Saved records:
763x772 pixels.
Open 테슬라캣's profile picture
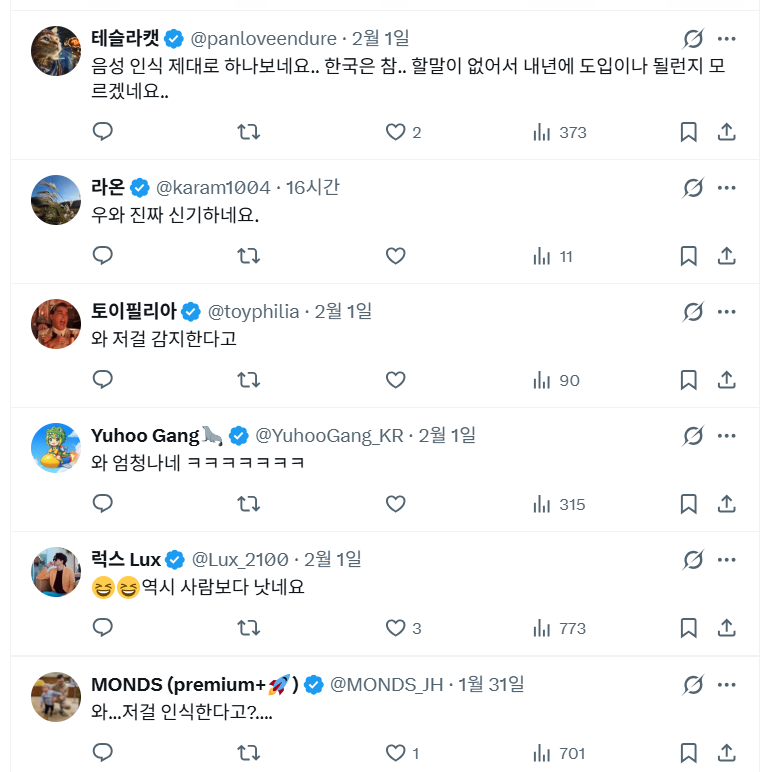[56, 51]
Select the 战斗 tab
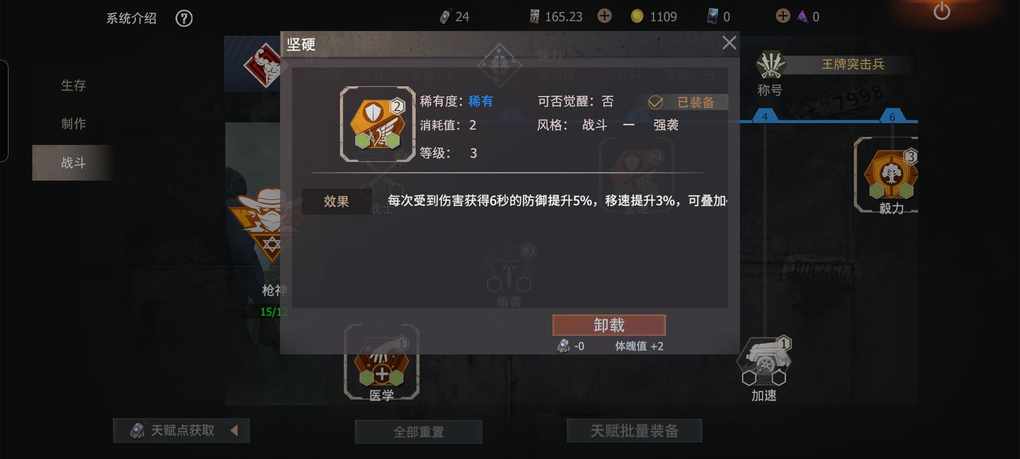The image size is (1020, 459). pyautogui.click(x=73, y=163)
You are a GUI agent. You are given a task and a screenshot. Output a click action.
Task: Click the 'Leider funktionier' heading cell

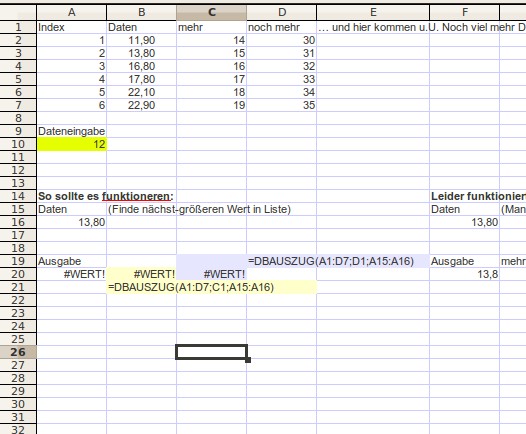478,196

Task instructions — Quote all of the records above word for word, with the pictures left out.

Exercise result —
763x772 pixels.
Open 테슬라캣's profile picture
[56, 51]
Select the 战斗 tab
The image size is (1020, 459). pyautogui.click(x=73, y=163)
You are a GUI agent. You are given a task and a screenshot. Output a click action.
Task: Click the 'Leider funktionier' heading cell

478,196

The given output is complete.